Forensic Science: Analytical Techniques
Unit 6 Project
Student: Steve Gregory
Professor: Al Luckas
Forensic Chemistry and Trace Evidence Analysis
Author S. Gregory
October 31, 2011
Forensic scientists are governed by a process that is known as the scientific method. The scientific method adheres to strict guidelines which will ensure the careful and systematic collection, organization, and analysis of information (Saferstein, 2011). The scientific method gives analysts a safety net that will ensure the end result of an investigation is not altered by human emotion or compromised by belittling, distorting, or ignoring contrary evidence.
The scientific method begins by formulating a question worthy of investigation, such as who committed a particular crime. The next step would be to form a hypothesis, a reasonable explanation that tries to answer the question. The hypothesis is then tested through experimentation and must be recognized by other experts in the field as valid. If the hypothesis is validated by experimentation, it becomes useable as scientific evidence in a criminal investigation and court of law.
All organic substances contain carbon, commonly in combination with oxygen, hydrogen, nitrogen, phosphorus, chlorine, or other elements.
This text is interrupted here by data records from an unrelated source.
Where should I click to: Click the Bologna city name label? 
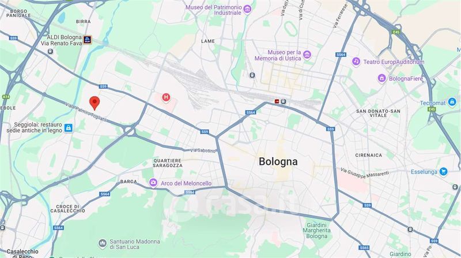point(278,162)
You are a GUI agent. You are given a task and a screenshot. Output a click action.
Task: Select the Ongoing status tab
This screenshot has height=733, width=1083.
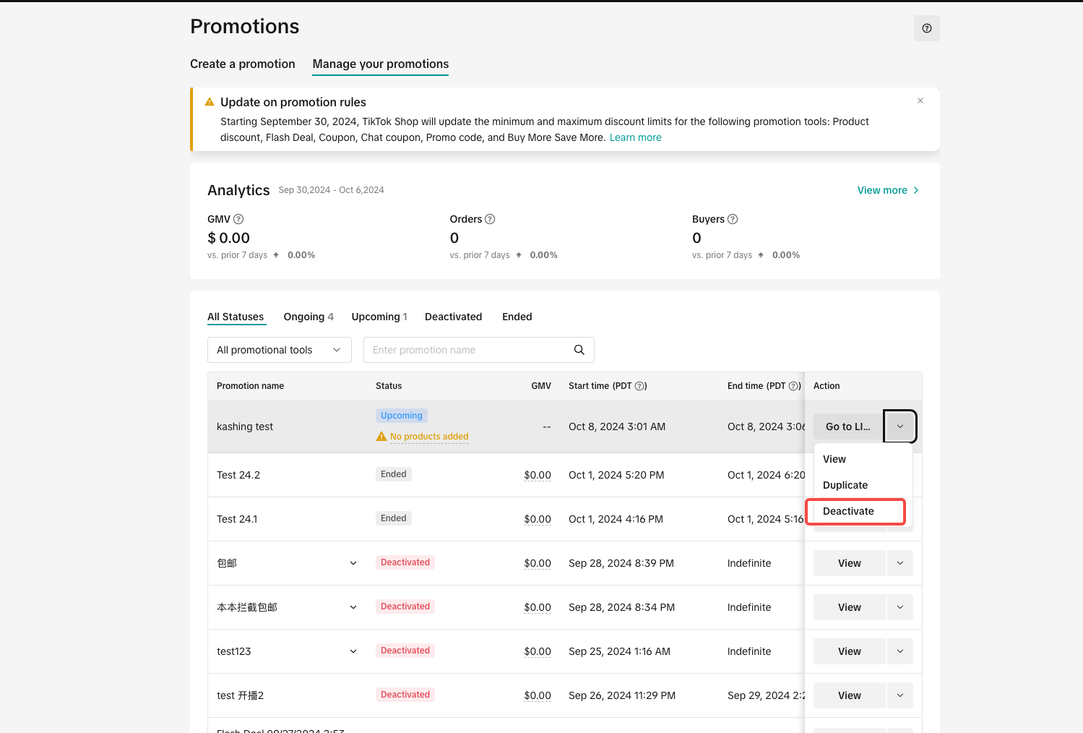(308, 317)

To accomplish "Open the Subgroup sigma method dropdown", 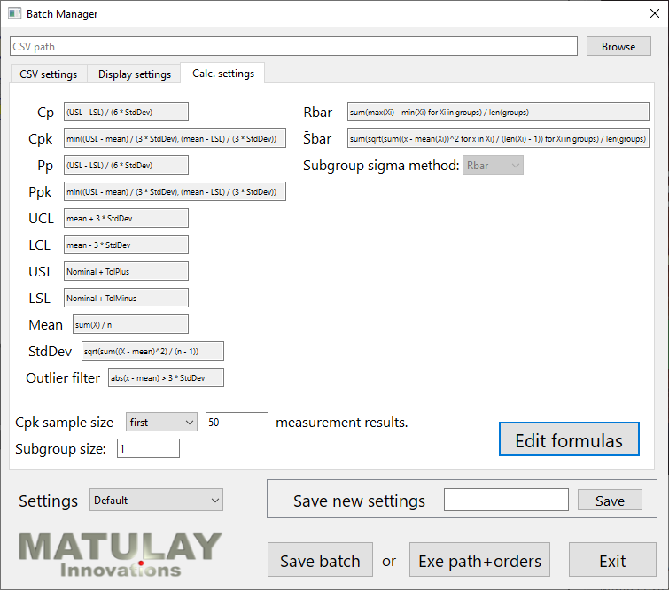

Inorganic substances make up all other known chemical substances and each of these two groups has characteristic and distinctive properties. Once the material is determined to be inorganic or organic, the analytical techniques and properties to be measured are generally similar for all materials of each group.
Information gleamed from qualitative and quantitative analysis is considered when selecting an analytical technique. Qualitative analysis relates to the identity of the substance or material. Quantitative analysis deals with the percentage combination of the components that make up the material. Organic compounds may...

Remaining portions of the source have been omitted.